Once you reach the age of fifty-five, there will now be three primarily options available which can either be used exclusively or in combination:
Whichever route that you choose, the pension commencement lump sum (PCLS) of 25% of the pension pot remains free of tax.
It is worth bearing in mind that a pension scheme does not have to offer all these options and some may choose not to. However, you have the right to transfer your pension savings to a pension provider that offers the option that you want to use.
Whilst this gives much greater freedom, there is a sting in the tail! Payments from an annuity, a drawdown or a UFPLS (after the 25% PCLS) are taxable as income.
If you have a pension fund of £90,000 with no other income and you opt to take your pension savings in one lump sum, you will have a tax bill of £16,400.
Moreover, to protect tax revenues, pension providers are deducting tax on an emergency code basis and leaving the pension recipient to recover any overpayment of tax. As a result, in our £90,000 scenario, the amount of tax deducted is likely to be in the region of £28,800.
Although HMRC has accelerated the process to claim the tax rebate, the onus is still on the individual to recover any overpayment of tax.
By taking the UFPLS in stages, you can dramatically reduce the amount of tax due. On our £90,000 example and based on 2015-16 tax rates, if you withdrew this over three years in equal amounts, the total tax bill would reduce to £7,140. Over four years, this would reduce further to £5,020.

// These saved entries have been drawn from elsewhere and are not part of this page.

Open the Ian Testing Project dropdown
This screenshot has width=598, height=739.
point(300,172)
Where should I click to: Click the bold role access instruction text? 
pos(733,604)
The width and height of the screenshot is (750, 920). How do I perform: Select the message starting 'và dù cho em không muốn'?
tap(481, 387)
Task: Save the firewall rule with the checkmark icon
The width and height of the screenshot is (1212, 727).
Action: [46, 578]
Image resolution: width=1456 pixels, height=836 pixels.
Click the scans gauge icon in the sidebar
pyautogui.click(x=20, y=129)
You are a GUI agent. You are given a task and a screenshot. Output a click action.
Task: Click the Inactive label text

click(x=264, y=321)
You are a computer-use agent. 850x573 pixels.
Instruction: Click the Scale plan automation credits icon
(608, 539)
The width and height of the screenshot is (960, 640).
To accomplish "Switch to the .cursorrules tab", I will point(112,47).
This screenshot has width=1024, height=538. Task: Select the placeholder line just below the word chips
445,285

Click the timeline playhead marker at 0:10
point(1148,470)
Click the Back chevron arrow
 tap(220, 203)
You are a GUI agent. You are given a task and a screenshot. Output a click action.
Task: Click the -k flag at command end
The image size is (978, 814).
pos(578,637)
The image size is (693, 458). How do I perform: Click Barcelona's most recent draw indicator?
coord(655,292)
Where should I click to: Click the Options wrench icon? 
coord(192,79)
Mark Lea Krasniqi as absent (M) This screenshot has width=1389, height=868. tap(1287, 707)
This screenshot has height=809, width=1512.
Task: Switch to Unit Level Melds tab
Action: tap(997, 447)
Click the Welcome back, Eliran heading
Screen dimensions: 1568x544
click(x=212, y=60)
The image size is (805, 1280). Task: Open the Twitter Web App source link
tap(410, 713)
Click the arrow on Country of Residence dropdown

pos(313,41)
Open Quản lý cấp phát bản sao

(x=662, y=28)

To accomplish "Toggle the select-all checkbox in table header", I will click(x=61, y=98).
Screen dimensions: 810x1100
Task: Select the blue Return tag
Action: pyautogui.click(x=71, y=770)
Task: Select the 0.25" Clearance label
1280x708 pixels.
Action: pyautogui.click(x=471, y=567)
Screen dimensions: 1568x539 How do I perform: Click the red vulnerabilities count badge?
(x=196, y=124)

Measures have been put in place to prevent large amounts being taken from a pension pot to fund further pension savings. This is to stop the fashioning an artificial tax saving. If you take an income under these new flexible access arrangements, this will activate a restriction to cap your money purchase annual allowance (MPAA) to £10,000.
If you have any concerns or questions on accessing your pension savings or would like a detailed tax evaluation, please contact us at firstname.lastname@example.org for an initial consultation that is free and without obligation.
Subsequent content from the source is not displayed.